Archbishop Joseph Glemp, the Roman Catholic primate of Poland, flew to Rome today amid signs that the country's martial-law authorities oppose plans for a papal visit next month.
Glemp is making what church officials called a regularly scheduled visit to the Vatican. But speaking to reporters at Warsaw's airport, he said he would "report to the pope on the wishes of the nation" regarding the pontiff's visit, originally scheduled to coincide with ceremonies Aug. 26 marking the 600th anniversary of the country's most sacred shrine, to the black madonna at Czestochowa.
Asked if Pope John Paul II could be expected next month, Glemp replied, "Why link his arrival to August?"
Upon reaching Rome, Glemp said he could make no statement on the "precise date"of the pope's visit, United Press International reported. "I can only express my hope that it will be possible to receive him in a dignified way in Poland in the near future," he said. Glemp and the pope met privately, and the Vatican released no details of their talks.
According to a Polish church official, the government has expressed deep misgivings over the timing of the visit and has suggested that the pope come later in the year. He said apprehension stemmed from concern that public "emotions are running high" at the moment and that no security force would be large enough to absolutely control the millions of Poles assembled, some of whom might try to "get even" with the police. Numerous clashes have been reported between Poles and police since the government crackdown Dec. 13.
An August visit would come at a politically sensitive time. Aug. 31 is the second anniversary of Solidarity's formation, and many Communist officials are said to believe that a papal visit so close to that date could stir the wrong kind of emotions.
Some authorities reportedly prefer that the pope's visit not come until "normalization" has been achieved, so that he could be seen as giving his blessing to it. They contend that John Paul's presence in Poland during a period of calm would further stabilize the country and strengthen the role the Catholic Church has played as a bridge between authorities and a disenchanted citizenry.
In the view of many of these authorities, August is too soon for such a visit to have this effect.
Diplomatic and church sources here are predicting that many of the nearly 3,000 political prisoners now in their seventh month of detention will be released on or before Poland's national day, July 22. Some martial-law restrictions may also be lifted, according to the same sources.
To carry out these changes, the authorities may want a period free of the powerful presence of the pontiff, who is a popular rallying point in this overwhelmingly Catholic country and who some in the government fear will kindle strong anticommunist sentiments.
The pope has been a critic of martial law since its imposition Dec. 13 and has called for the release of political prisoners.
The last trip of John Paul in July 1979 is widely credited with serving as a catalyst for the rise of Solidarity the next year, because it gave Poles a renewed sense of unity.

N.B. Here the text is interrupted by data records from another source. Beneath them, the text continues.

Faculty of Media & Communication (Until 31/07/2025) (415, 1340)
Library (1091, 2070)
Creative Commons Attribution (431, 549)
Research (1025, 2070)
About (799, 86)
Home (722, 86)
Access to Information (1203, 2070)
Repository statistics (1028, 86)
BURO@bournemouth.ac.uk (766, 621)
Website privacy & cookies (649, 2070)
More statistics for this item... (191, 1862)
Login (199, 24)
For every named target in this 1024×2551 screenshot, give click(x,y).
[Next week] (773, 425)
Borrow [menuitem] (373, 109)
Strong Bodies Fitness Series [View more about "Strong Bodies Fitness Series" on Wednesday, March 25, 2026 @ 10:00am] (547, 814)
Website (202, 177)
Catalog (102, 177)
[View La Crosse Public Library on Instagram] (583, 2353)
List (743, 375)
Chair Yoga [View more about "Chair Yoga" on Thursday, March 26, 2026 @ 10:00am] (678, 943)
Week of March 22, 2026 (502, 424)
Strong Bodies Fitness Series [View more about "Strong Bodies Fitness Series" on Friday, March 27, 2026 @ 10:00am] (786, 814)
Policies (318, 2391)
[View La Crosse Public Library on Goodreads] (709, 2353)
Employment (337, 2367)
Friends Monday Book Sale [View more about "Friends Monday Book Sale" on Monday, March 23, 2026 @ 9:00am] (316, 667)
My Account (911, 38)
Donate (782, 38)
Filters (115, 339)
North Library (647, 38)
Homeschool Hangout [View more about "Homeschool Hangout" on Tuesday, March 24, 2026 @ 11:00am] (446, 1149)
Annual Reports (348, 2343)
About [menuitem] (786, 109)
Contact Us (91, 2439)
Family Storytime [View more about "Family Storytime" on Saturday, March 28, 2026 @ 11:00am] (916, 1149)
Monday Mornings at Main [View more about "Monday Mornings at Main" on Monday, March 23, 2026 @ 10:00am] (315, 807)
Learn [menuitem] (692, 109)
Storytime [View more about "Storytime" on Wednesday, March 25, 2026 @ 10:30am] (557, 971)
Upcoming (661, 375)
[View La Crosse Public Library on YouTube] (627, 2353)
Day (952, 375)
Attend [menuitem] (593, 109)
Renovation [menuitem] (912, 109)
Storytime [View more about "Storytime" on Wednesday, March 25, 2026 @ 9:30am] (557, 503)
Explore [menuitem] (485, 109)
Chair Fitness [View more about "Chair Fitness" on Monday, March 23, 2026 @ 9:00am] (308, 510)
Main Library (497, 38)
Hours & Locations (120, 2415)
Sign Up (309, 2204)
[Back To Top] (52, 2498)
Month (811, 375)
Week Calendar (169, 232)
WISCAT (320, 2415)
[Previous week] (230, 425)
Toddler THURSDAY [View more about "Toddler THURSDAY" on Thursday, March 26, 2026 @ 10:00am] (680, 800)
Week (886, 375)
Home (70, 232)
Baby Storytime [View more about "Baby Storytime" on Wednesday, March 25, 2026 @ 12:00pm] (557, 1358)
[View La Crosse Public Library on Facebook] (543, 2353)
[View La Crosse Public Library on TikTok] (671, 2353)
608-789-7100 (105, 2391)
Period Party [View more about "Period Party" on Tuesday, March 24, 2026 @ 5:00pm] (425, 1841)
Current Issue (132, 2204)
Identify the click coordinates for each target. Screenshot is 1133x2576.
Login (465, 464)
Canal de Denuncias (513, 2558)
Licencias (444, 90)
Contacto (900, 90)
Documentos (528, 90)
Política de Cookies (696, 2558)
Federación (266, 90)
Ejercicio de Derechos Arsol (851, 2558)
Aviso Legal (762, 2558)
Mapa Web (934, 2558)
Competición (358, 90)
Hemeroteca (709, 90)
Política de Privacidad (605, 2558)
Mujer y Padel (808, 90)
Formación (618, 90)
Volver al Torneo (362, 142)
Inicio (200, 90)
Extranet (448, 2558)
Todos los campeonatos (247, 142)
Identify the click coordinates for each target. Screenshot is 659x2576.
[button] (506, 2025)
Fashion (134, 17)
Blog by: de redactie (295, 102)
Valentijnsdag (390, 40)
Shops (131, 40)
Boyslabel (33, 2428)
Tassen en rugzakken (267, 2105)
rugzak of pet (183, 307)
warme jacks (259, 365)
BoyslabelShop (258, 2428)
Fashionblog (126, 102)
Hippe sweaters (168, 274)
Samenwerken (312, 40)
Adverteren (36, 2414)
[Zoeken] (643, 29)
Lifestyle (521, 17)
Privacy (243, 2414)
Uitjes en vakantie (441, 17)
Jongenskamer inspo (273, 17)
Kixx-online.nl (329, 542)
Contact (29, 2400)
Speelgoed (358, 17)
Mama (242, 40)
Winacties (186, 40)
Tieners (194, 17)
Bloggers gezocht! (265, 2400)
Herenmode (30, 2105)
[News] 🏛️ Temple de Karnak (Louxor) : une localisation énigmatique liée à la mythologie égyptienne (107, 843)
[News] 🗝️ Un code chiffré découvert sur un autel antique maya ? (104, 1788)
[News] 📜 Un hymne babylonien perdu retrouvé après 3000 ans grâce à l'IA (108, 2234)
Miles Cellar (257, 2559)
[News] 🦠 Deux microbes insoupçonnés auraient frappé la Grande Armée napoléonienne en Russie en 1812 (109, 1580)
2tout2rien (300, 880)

Earlier this year, Vatican officials reportedly felt that the pope should not be put in the position of appearing to endorse martial law by his presence in Poland.
But the pope's recent trips to Britain and Argentina at the height of the Falkland Islands fighting was thought to have set a pattern for a purely pastoral visit to his homeland that would sidestep conditions for a visit such as the lifting of martial law or the release of political opponents imprisoned by martial law authorities.